Work to do:
Reproduce the lines of the records without any change, beginning with the line containing "has height=822, width=1536." and ending with the line containing "I will point(14,99).", both of those lines included.

Records taken from a collection:
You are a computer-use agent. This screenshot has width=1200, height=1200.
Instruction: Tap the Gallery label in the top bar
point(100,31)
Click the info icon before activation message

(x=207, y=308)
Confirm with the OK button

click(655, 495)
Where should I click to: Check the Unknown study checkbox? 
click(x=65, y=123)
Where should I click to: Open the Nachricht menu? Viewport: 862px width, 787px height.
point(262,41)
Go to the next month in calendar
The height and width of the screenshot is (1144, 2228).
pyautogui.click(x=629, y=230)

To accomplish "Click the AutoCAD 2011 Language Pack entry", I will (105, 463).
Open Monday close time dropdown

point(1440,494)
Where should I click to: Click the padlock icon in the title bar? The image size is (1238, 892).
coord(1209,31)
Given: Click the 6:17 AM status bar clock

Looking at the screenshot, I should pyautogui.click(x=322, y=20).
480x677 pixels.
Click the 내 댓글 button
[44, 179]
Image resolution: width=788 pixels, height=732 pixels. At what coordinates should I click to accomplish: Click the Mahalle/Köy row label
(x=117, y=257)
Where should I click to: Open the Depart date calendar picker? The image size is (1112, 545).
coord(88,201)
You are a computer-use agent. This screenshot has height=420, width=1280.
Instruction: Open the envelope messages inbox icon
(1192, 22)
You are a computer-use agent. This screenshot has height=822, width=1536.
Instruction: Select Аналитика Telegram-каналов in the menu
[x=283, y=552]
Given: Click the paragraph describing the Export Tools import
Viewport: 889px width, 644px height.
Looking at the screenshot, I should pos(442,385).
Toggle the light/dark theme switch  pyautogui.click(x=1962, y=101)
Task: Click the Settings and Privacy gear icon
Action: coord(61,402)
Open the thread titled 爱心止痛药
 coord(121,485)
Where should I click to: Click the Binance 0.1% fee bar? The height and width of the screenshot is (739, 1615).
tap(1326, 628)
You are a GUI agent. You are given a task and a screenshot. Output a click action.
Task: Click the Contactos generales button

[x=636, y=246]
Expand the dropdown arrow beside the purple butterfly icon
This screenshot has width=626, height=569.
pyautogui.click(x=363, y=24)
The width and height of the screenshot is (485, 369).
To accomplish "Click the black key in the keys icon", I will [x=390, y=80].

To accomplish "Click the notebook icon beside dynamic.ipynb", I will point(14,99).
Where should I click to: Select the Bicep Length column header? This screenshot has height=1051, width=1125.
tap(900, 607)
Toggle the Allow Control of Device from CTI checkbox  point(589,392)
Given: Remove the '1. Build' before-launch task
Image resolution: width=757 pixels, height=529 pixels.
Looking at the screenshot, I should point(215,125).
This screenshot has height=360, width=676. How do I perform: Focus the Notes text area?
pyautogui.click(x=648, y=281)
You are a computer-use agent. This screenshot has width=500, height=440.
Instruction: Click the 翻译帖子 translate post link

Result:
You are a computer-use agent. This screenshot has height=822, width=1536.
Instruction: Select Аналитика Telegram-каналов in the menu
[x=283, y=552]
Given: Click the paragraph describing the Export Tools import
Viewport: 889px width, 644px height.
Looking at the screenshot, I should pos(442,385).
Toggle the light/dark theme switch  pyautogui.click(x=1962, y=101)
Task: Click the Settings and Privacy gear icon
Action: coord(61,402)
Open the thread titled 爱心止痛药
 coord(121,485)
Where should I click to: Click the Binance 0.1% fee bar? The height and width of the screenshot is (739, 1615).
tap(1326, 628)
You are a GUI agent. You are given a task and a screenshot. Output a click action.
Task: Click the Contactos generales button

[x=636, y=246]
Expand the dropdown arrow beside the purple butterfly icon
This screenshot has width=626, height=569.
pyautogui.click(x=363, y=24)
The width and height of the screenshot is (485, 369).
To accomplish "Click the black key in the keys icon", I will [x=390, y=80].

To accomplish "Click the notebook icon beside dynamic.ipynb", I will point(14,99).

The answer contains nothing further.